What Should CISOs Do Now?
Given these relatively short periods, it’s essential that CISOs start planning now. Forrester’s Sherman argues that they should be conducting tabletop exercises to map exposure and estimate the value of corporate data to adversaries – re-evaluating risk every six to twelve months according to the formula outlined above. Five years hence, they should be utilizing quantum technology to secure sensitive networks and replace public key encryption systems, with a goal of making all encryption post-quantum safe in a decade, he adds.
Lux Research senior research associate, Lewie Roberts, claims an awareness campaign is needed to get CISOs to take the threat seriously.
“It will take some time for quantum computing developers to reach a point where some of the most interesting quantum algorithms will be possible to run, including those that we know will pose security threats. However, the near-term is still full of a lot of unknowns,” he warns Infosecurity.
“Everyone is figuring out what is possible with the currently available hardware, which is resource-limited. CISOs would do well to get up-to-speed on the known threats and consult with security vendors to make sure that there is a plan to cover these new attack vectors at the appropriate time. Vendors should partner with quantum information experts to make decisions about how soon specific protections need to be developed.”

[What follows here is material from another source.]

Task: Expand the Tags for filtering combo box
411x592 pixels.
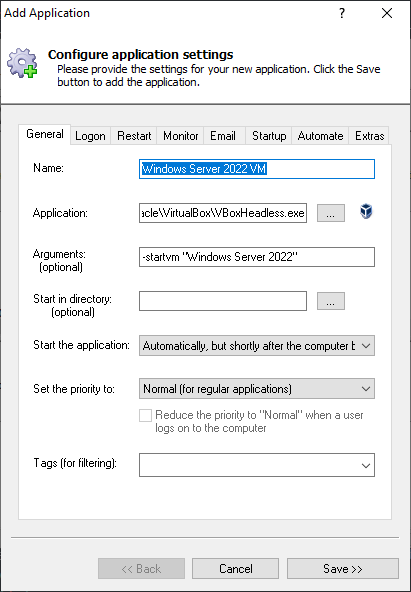Action: (x=257, y=465)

"It will take some time for quantum computing developers to reach a point where some of the most interesting quantum algorithms will be possible to run"

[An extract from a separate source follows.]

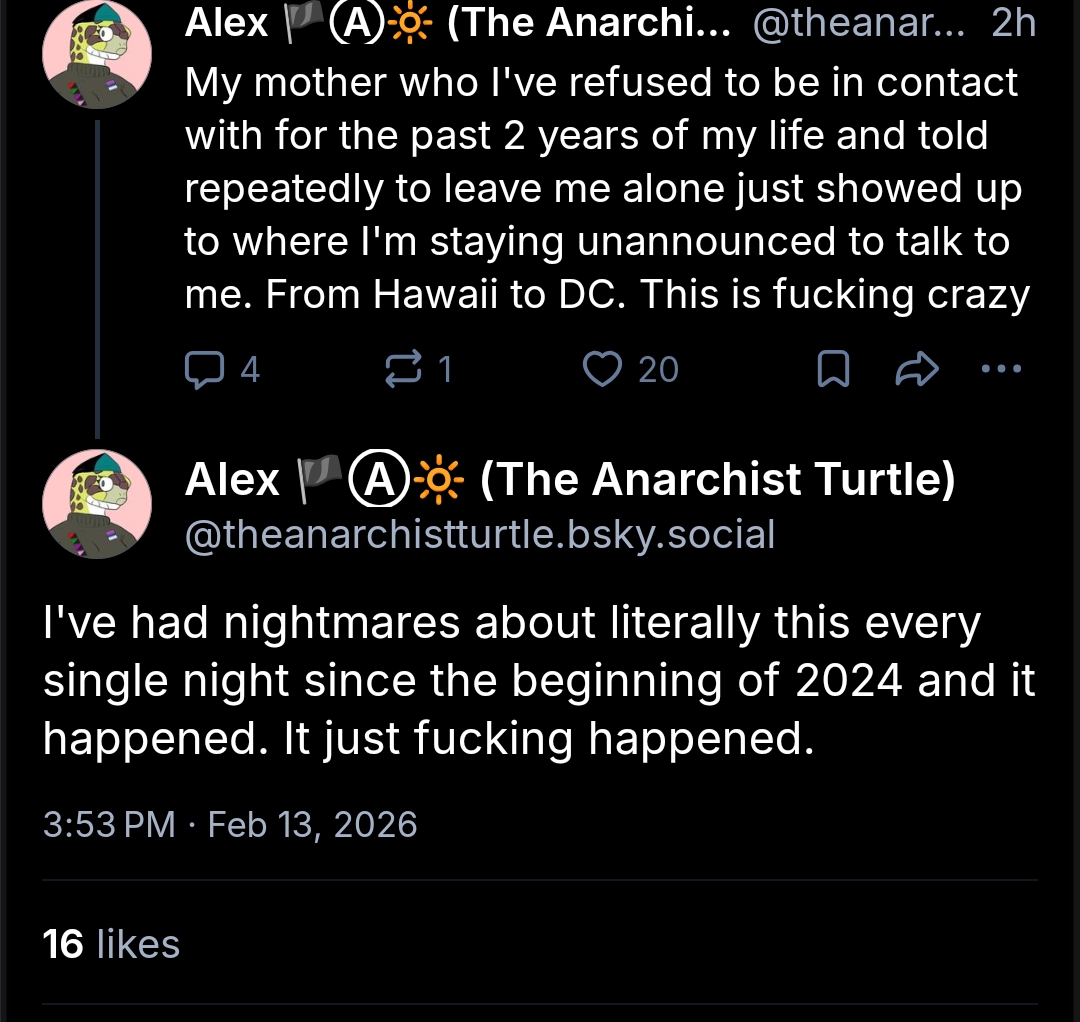Click the sun emoji in main display name
The width and height of the screenshot is (1080, 1022).
438,481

In the end, the challenge for CISOs could be an age-old one: persuading senior business leaders to invest in mitigations now, when there’s still debate over exactly what the material impacts of quantum research will be and when they’ll occur. Industry and government partnerships will be vital to get the message across, argues WEF’s Dixon.
“A vital step will be building ‘quantum literacy’ at a leadership level, educating leaders on the development of quantum technology and the potential benefits and risks it could create for their organization and sectors,” he concludes. “It is important that the security community has a rational and balanced discussion about the potential risks and mitigations, especially when engaging senior leadership.”